Mit Herz und Seele gespielt

Werder Bremen verschenkt beim mitreißenden 2:2 in Aachen die Tabellenführung, lässt sich die Trauer über die verschenkten Punkte aber nicht öffentlich anmerken. Torsten Frings spricht gar von „Supermoral“

Spätestens seit Erfindung der Dreipunkteregel gehört es bei einem Unentschieden zu den Reflexen aller Fußballverantwortlichen, den Verlust von zwei Zählern mehr zu beklagen als den Gewinn des einen Trostpunktes. Am Sonnabend, nach dem mitreißenden 2:2 zwischen Aachen und Bremen, hätten beide Teams genügend Gründe gehabt, über verschenkte Punkte zu trauern. Was sie intern sicher auch taten. Nach außen aber zeigten sich alle auf geradezu vorweihnachtliche Weise glücklich gestimmt und milde.

Besonders bei der Alemannia, die den mauen Titelaspiranten in den ersten 45 Minuten hätte überrennen können, statt nur 1:0 zu führen (Rösler 33.), überraschte das sehr. Michael Frontzeck bezeichnete sich wegen der „besten ersten Halbzeit, seit ich hier Trainer bin“ als „außerordentlich zufrieden“. Werders Coach Thomas Schaaf wiederum betonte, Aachen habe „mit Herz und Seele gespielt“.

Das hätte über Werder niemand behauptet. Bei den Bremern imponierte höchstens die Bockigkeit, mit der sich das Team nach zweimaligem Rückstand zurückmeldete und durch Mertesacker (47.) und Klose (79.) die Aachener Führung jedes Mal wieder neutralisierte. Da durfte man dann schon mal ein bisschen übertreiben wie Torsten Frings: „Wir haben eine Supermoral bewiesen.“

Ehrlicher war später Manager Klaus Allofs im Hintergrundgespräch: „Wenn man Meister werden will, dann fehlen einem am Ende vielleicht solche Punkte gegen die kleineren Gegner. Wir hätten erst gar nicht zulassen dürfen, dass Aachen im Rahmen seiner Möglichkeiten so gut spielt.“

Es war ein Spiel mit vielen Hauptdarstellern. Der Titelaspirant, der mit dem Remis die Tabellenführung abgab, hatte der Mithilfe von Schiedsrichter Markus Merk bedurft. Merk hatte ein dreistes Foul von Miroslav Klose vor seinem Ausgleichstor übersehen und auch Naldos klares Strafraumfoul an Aachens Wirbelwind Jan Schlaudraff kurz vor der Pause nicht geahndet. Sicher, im Gegenzug pfiff er einen ebenso klaren Sichone-Schubser gegen Borowski auch nicht, aber diese Szene hätte es bei einem Elfmeterpfiff für Aachen gar nicht erst gegeben.

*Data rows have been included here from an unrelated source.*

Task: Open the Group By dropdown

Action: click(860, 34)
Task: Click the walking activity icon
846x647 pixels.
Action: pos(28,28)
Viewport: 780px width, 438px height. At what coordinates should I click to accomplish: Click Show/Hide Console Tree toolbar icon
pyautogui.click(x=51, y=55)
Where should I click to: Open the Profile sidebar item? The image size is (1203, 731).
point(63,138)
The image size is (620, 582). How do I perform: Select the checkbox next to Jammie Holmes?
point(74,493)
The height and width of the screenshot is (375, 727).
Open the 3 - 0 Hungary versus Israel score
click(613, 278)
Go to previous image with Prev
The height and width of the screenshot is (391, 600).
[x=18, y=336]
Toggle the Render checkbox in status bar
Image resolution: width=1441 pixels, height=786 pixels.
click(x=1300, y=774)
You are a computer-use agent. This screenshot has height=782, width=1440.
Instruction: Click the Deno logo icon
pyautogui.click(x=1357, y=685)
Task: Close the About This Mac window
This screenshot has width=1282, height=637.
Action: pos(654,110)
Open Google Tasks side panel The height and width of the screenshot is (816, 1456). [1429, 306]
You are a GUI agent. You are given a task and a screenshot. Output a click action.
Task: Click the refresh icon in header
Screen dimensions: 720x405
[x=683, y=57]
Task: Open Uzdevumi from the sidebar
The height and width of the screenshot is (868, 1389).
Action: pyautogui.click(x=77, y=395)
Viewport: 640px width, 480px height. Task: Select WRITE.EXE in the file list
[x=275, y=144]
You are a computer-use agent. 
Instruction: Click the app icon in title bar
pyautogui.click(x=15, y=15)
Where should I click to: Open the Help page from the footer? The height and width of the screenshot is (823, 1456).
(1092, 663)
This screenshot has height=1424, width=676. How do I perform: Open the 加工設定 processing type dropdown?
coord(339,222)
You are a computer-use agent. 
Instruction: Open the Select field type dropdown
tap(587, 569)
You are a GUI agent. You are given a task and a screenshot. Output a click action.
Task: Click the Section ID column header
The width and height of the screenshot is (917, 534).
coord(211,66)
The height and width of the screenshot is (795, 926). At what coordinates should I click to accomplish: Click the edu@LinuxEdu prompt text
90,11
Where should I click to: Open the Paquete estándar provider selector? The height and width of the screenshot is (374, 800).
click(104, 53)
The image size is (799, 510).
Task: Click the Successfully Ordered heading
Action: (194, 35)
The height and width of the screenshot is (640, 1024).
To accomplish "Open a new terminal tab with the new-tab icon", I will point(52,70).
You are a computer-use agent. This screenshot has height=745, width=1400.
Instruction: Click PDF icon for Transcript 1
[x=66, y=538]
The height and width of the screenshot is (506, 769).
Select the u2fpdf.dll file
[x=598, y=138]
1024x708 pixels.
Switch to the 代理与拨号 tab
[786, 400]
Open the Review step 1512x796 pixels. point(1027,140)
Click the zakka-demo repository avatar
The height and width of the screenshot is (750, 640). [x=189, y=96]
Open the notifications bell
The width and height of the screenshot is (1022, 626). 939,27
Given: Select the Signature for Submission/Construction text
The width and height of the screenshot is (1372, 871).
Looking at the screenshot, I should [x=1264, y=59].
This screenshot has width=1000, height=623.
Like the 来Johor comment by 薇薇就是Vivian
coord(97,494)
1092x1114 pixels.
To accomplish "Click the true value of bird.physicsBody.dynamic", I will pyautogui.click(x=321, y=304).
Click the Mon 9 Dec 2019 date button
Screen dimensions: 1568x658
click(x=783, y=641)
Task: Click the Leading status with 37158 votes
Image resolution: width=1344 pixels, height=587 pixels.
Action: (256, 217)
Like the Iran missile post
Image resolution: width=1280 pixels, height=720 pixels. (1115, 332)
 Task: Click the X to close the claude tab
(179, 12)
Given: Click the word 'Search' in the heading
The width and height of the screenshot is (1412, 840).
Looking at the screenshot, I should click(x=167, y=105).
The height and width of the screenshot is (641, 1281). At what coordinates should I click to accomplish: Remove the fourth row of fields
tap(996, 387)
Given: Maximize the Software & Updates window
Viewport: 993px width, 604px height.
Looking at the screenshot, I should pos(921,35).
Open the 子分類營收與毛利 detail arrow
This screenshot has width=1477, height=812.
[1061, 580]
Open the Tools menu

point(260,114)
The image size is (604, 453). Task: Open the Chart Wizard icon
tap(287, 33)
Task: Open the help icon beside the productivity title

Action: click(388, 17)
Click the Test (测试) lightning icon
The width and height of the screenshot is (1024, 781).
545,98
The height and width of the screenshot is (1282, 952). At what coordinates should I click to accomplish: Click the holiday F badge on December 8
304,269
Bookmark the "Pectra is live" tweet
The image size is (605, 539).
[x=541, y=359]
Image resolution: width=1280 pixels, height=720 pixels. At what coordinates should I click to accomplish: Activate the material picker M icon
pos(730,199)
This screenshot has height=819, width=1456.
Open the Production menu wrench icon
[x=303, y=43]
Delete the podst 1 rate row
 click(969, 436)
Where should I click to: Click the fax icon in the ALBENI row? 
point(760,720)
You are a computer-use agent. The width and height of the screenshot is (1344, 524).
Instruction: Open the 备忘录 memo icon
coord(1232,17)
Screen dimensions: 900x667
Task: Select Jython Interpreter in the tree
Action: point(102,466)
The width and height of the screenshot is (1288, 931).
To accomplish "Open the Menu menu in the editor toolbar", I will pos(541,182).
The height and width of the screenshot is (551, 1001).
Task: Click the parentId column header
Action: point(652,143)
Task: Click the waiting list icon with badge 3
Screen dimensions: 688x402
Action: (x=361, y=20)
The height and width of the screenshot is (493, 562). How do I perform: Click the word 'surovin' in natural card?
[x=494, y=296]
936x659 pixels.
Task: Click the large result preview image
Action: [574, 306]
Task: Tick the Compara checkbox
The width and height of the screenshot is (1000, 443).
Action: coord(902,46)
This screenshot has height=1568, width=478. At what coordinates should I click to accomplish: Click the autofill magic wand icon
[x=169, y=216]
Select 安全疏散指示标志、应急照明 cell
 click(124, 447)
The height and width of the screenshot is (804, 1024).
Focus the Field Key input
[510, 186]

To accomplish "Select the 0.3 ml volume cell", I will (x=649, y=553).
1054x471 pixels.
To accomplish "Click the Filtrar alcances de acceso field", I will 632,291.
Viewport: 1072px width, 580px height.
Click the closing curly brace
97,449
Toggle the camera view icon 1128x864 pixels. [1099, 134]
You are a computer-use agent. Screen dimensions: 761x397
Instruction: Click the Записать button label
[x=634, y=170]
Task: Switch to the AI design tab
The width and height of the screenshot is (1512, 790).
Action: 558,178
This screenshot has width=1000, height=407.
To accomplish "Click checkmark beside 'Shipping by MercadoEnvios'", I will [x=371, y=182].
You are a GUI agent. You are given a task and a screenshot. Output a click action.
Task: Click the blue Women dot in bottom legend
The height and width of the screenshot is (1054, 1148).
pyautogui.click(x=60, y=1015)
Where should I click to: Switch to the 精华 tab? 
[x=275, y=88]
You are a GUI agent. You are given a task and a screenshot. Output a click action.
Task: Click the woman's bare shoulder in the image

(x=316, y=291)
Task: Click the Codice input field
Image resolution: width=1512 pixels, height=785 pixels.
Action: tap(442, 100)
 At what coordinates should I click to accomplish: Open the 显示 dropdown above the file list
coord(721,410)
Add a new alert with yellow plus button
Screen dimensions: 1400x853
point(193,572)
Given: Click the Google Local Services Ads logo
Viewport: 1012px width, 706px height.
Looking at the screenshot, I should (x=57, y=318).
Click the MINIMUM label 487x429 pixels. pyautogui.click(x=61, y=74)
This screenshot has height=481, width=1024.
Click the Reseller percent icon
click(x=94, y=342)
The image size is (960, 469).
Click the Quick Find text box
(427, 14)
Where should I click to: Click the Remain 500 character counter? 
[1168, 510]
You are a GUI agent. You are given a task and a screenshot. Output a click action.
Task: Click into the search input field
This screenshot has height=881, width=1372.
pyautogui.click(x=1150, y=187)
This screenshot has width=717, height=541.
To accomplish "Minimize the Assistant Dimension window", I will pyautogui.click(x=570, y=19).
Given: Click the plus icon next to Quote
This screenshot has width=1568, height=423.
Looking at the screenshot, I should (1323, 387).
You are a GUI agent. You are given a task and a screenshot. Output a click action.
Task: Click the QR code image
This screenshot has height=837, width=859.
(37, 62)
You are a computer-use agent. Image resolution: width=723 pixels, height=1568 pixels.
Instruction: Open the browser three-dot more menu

Ein anderer Hauptdarsteller war Torsten Frings. Bremens Mittelfeldtraber („Ich bin ein Aachener Junge“) lief erstmals nach zehn Jahren „endlich mal wieder auf dem Tivoli“ auf, dem Heimatstadion seiner Jugend, wo er mit prasselndem Beifall empfangen worden war. Nachher war er so mundfaul, wie er im Spiel lauffaul gewesen war. „Du kannst nicht immer Zauberfußball erwarten“, sagte er später kühl und fand: „Die Belastung ist einfach zu hoch geworden.“ Es war Frings 25. Pflichtspiel seit der WM.

Gern wäre er noch einen Abend in Aachen geblieben, bei der Familie, mit Freunden. „Geht nicht. Wir spielen ja Mittwoch schon wieder.“ Gegen Chelsea, in der Champions League. „Da gehen die Uhren anders“, machte sich Klaus Allofs Mut.

Der größte Hauptdarsteller für einen Moment war indes Jan Schlaudraff mit seinem wundervollen Schlenzer nach einem frechen Solotanz zum 2:1 – ein Kandidat für das Tor des Jahres. „So was gelingt einem nur einmal im Leben“, merkte Bremens düpierter Tim Wiese noch an, „und wenn es Absicht war, muss er bald bei Real Madrid oder in Barcelona spielen“. Es war Absicht.

Ein Kommentar zu dem Traum-Treffer vom in Aachen anwesenden Chelsea-Spion Walsh ist übrigens nicht überliefert. Nicht, dass auf dem Tivoli bald ganz ernsthaft noch ein Interessent mehr für den umworbenen Sausewind auftaucht und in London Didier Drogba und Andrej Schewtschenko um ihre Stammplätze zittern müssen.